The concept is one that I really like. Philosophy applied to everyday life, with a wise-cracking smart-ass detective style character, a la Harry Dresden. In fact, apparently there really is a philosophical practitioners association. Just think how cool this could be. People would come in with questions – good questions – and the protagonist could answer them, drawing on different theories. There’d be so much scope – I haven’t read much philosophy, but I think even I could brainstorm a few plots on ethical dilemmas, problems about knowledge, and logic. It feels to me like the kind of plot line that Neal Stephenson would do really well with.

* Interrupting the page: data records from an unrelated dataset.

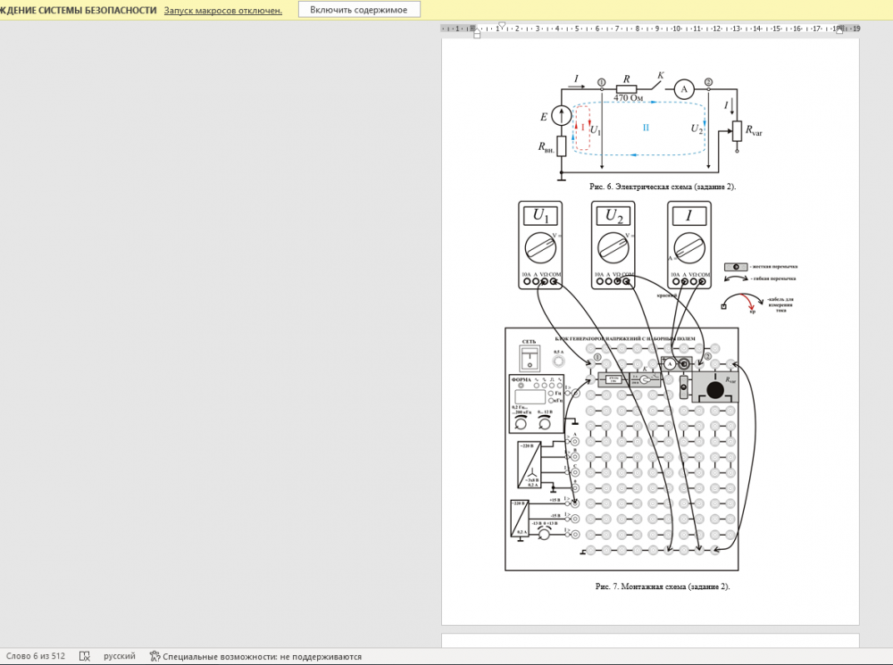Select the "русский" language indicator

point(120,656)
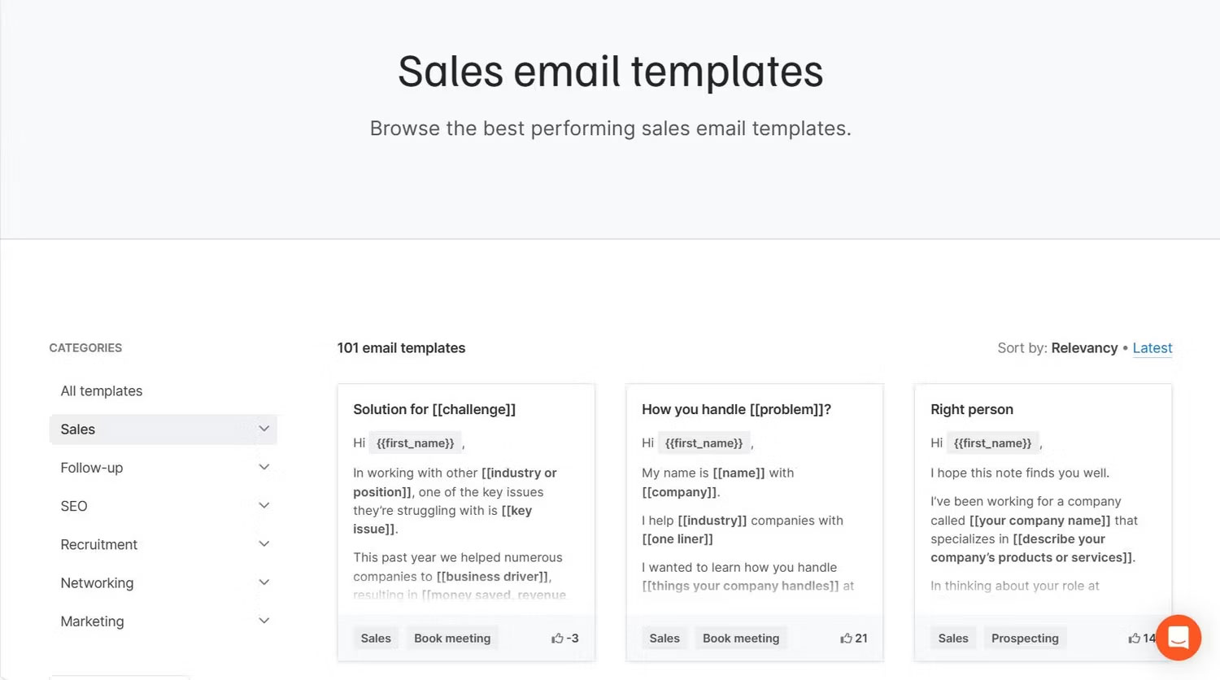This screenshot has height=680, width=1220.
Task: Expand the Networking category
Action: [264, 582]
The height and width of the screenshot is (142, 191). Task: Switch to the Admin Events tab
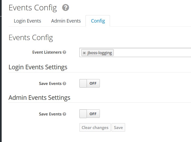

But so far (and I’m far enough in that I feel happy making a judgement), the book falls down quite badly. It’s telling, I suppose, that it was published by what looks like a ‘pay to publish‘ agency. The first flaw is that – none of the answers his characters give are interesting. The questions aren’t awful ones. They’ve included one about why bother getting up, another about loving one’s spouse, another about whether the self really exists. They’re not bad starting points, and they seem like reasonable ‘real world questions’. But the …. ugh, I hesitate to use the word philosophy … seems to come down to a few smart-ass questions, without any actual contribution. Most of the conversations seem to last a few sentences, if that. Seriously, Larry Abrams – go read some Neal Stephenson. He doesn’t get everything right, but he does this part really well.
The other thing that bothers me about the novel is that there’s some consistent objectification in there. Sure, there are what strikes me as a few nods to the importance of gender equality – he includes a female programmer as a client, and probably says something else about it in one or two places. But almost every description of a female character includes something about the clothes she’s wearing/her haircut/her body/the way she moves. Perhaps it’s some kind of reference to the noir genre, but … well, it’s not carried over to much else in the novel.
A final comment – perhaps less of a specific critique, and more of a reason why I won’t be recommending it – is that the writing’s poor. There’s a certain authorial voice that I think ends up reflecting more of the writer and their assumptions than it does of the world they’re observing. Writing is a craft, a thing that takes time and effort, finding a way to put all the detail and beauty and strangeness of the world around us into words (simple, beautiful, complicated, as needs be) that others can understand, and perhaps experience a little of what the writer’s trying to create. But when it’s done poorly, you feel as though you’re in a cardboard box, and not in a real world that’s been created for you.
It’s always hard to write – one of the hardest things is transporting the enormity of human experience, or the cool idea that you’ve just had, into a good piece of writing. One of my favourite quotes is from Flaubert:
human speech is like a cracked kettle on which we tap crude rhythms for bears to dance to, while we long to make music that will melt the stars.
So the idea is excellent, but the execution hasn’t lived up to it. But if anyone else writes another novel on philosophical practitioners, I look forward to reading it.